7. Version-Aware Modular Pipeline
Intelligent versioning allows reprocessing specific stages (e.g., only allergen detection) across 35,000+ recipes without full reprocessing.
8. Instruction Formatting Enhancement
LLM-based extraction of ingredient references and timing from instructions enables rich UI features like progress bars and ingredient highlighting.

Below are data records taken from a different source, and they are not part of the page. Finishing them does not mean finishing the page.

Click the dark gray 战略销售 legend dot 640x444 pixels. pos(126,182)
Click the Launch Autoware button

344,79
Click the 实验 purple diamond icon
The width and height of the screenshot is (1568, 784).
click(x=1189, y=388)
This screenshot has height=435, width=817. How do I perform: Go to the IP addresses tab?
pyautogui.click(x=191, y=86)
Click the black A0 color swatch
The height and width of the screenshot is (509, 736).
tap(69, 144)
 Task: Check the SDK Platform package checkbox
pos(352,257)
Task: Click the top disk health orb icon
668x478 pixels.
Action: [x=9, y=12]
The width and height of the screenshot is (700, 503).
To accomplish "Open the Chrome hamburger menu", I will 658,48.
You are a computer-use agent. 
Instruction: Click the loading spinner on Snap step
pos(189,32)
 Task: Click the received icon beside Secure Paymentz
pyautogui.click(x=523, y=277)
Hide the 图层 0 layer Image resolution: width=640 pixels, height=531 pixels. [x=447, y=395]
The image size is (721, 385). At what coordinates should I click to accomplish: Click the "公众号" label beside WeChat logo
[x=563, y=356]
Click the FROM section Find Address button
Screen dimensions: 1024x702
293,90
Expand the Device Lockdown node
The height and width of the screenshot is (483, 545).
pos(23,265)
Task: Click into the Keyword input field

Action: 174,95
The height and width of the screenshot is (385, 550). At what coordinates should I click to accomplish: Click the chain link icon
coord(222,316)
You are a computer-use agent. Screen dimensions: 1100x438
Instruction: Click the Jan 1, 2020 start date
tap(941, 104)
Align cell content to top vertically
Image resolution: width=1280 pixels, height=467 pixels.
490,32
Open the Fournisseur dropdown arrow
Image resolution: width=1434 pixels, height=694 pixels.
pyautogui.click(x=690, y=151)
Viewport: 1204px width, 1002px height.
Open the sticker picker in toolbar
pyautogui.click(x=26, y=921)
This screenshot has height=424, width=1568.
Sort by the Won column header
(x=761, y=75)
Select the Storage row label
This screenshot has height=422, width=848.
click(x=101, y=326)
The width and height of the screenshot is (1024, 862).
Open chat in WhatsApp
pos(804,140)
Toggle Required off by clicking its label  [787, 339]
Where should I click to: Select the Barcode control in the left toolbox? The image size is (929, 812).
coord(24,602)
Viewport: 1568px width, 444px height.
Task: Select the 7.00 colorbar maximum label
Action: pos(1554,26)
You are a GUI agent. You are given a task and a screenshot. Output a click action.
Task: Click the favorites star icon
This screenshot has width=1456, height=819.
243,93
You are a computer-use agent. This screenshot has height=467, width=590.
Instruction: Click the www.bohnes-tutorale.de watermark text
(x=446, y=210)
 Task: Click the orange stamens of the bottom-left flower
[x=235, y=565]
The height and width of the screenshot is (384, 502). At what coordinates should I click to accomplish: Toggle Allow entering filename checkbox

Results: 99.9% Accuracy at Optimal Cost
Our sophisticated pipeline delivers:
- 99.9% parsing accuracy on complex French culinary expressions
- 100% allergen detection reliability through deterministic rules
- 60-70% cost reduction through intelligent routing and IPC architecture
- Sub-2 second processing time per recipe on average
- 90% smaller Qdrant payloads through lightweight metadata strategy
- Dual-vector search with semantic + ingredient embeddings
- Zero data loss through comprehensive error recovery
- Modular reprocessing of 35,000+ recipes in hours, not days
This isn’t just a recipe processing system – it’s a production-grade data processing pipeline that balances accuracy, cost, and reliability at scale. The combination of IPC-based architecture, dual-vector embeddings, intelligent routing, and modular versioning makes it a standout example of modern data engineering for AI applications.